#### Required work:
1) In the review excerpt, whom does Itxaro Borda pay homage to in "Maria Merceren (B)egia"?
2) From the review excerpt, print the passage from "The selection from" up to and including "the earlier two.".

Begin Page excerpt

Basque poet Itxaro Borda's texts show her rewriting the fifteenth-century dirge Milia Lasturkoren eresia [Milia of Lastur Revisited], foregrounding here, as in "Be My Woman" and "Kartz" [Quartz], love between women. Her use of the Dave Peverett song in "Be My Woman" reveals her familiarity with 1970s American pop music whilst the allusions to Janis Joplin and Judith Butler take the poem beyond passion into the realm of radical practice and theory. Borda renders homage to the Catalan poet Maria-Merce Marcal in "Maria Merceren (B)egia" [The Eye of Maria Merce Marjal], and in the English-entitled "Outside," she reinforces the outsidedness of the speaker, "the voice of a nomad" (Palacios 2012, 87), by punctuating the text with English. The climax of the poem expresses defiance of fame or canon and constitutes a prayer, a tribute evocative of the feminist re-cognitions in the latter part of the twentieth century of the struggle of mothers and grandmothers.

Miren Agur Meabe's "Patti Smith Rimbaudeken" [Patti Smith Dreams of Rimbaud], "La Jolie Fille-ren automitologia" [Self-Mythology of La Jolie Fille] and "Salmoa" [Psalm] are plagued by memories, clearly those of an adult woman with regard to sexual surrender in the first poem and in relation to her childhood in the second, a story of abuse which moves beyond the personal experience to connect with that experienced by "girls ... today in Burundi ... in Darfur" or by "[an] Afghan child" (Palacios 2012, 99). In "Salmoa" [Psalm], sacred lexicon is appropriated to speak of the profane: desire and passion. "Zisnearan kantua" [Swan Song], developed in clipped couplets, conveys a melancholic mood, moved by menopause and plunged in disillusionment.

The selection from the work of Castillo Suarez is far from heartening in terms of subject matter, since her poems deal relentlessly with death, sorrow, torture and suffering. This said, the poetry is highly original, and unforgettable. The reader of Suarez's painful and disturbing verse will find some relief in the first two poems by Leire Bilbao, "1977ko urriko gau bat" [October Night, 1977] and "Terra Nova," which celebrate the intimacy shared by the speaker's parents and register the joy of their parenthood, respectively. However, the darker mood of "Kaleko zakurra" [Stray Dog] and "Belarra" [Grass] strongly contrast with the earlier two.

The Catalan contingent in Forked Tongues is led by five poems authored by Vinyet Panyella, two of which take us to the painting of Cezanne and the artist's studio in Aixen-Provence. "Autoretrat en nu" [Nude Self-portrait] registers rebellion towards the male gaze whilst "Taller Cezanne" [Cezanne's Studio] uses the careful layout of the artist's studio, the maintaining of a delicate balance, to make a plea for securing the no-less fragile equilibrium of love. Loneliness, disillusionment and a severe stoicism are expressed in "Cerca'm, si vols" [Look for me, if you like], "Una estona abans ... " [A while before ... ] and "Vaig viure ... " [I lived ... ].

End Page excerpt
Begin Information provided

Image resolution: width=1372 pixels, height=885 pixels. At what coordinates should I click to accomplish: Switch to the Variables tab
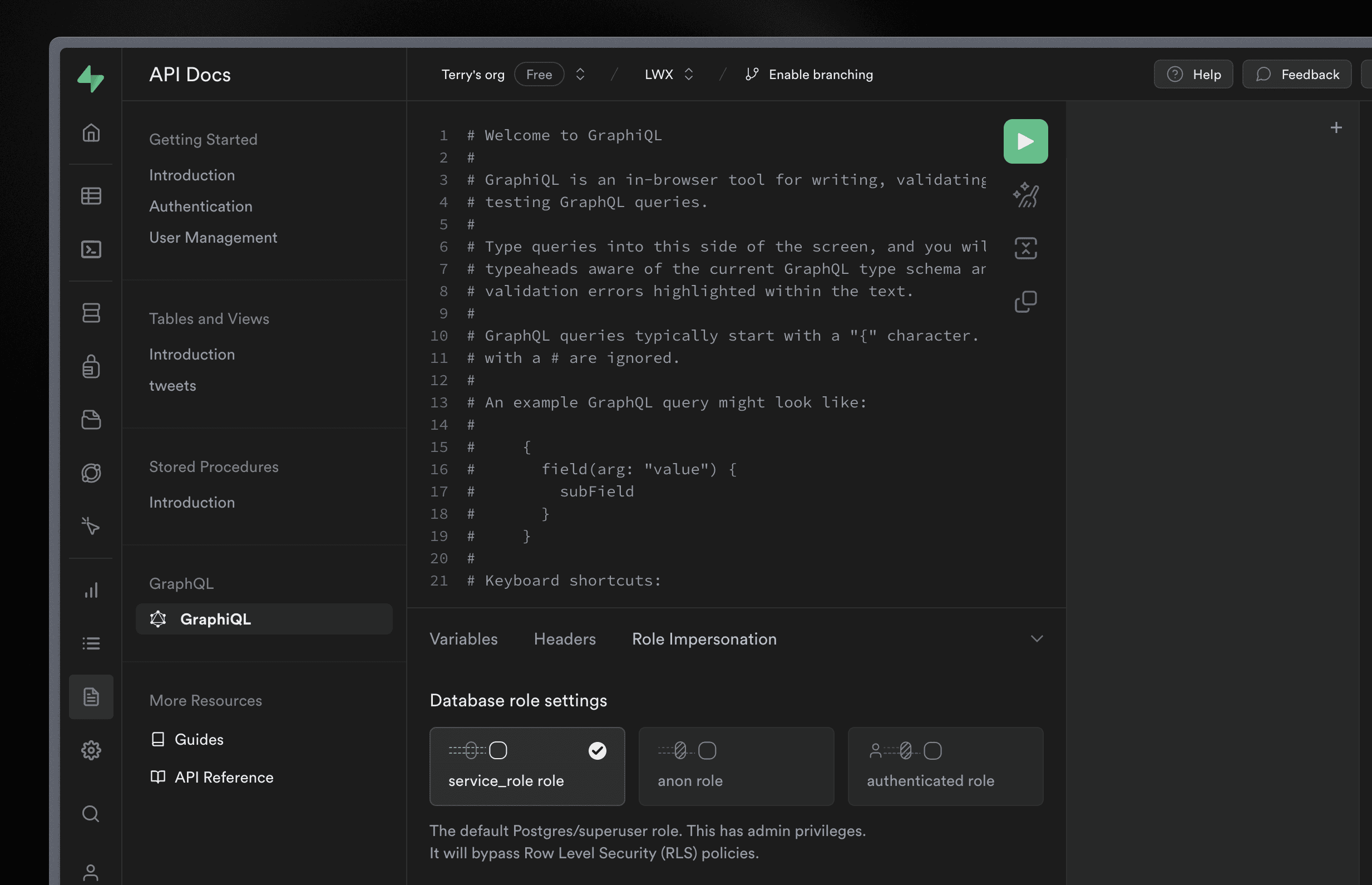(463, 639)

End Information provided

#### Problem solutions:
1) The Catalan poet Maria-Merce Marcal.

2)
The selection from the work of Castillo Suarez is far from heartening in terms of subject matter, since her poems deal relentlessly with death, sorrow, torture and suffering. This said, the poetry is highly original, and unforgettable. The reader of Suarez's painful and disturbing verse will find some relief in the first two poems by Leire Bilbao, "1977ko urriko gau bat" [October Night, 1977] and "Terra Nova," which celebrate the intimacy shared by the speaker's parents and register the joy of their parenthood, respectively. However, the darker mood of "Kaleko zakurra" [Stray Dog] and "Belarra" [Grass] strongly contrast with the earlier two.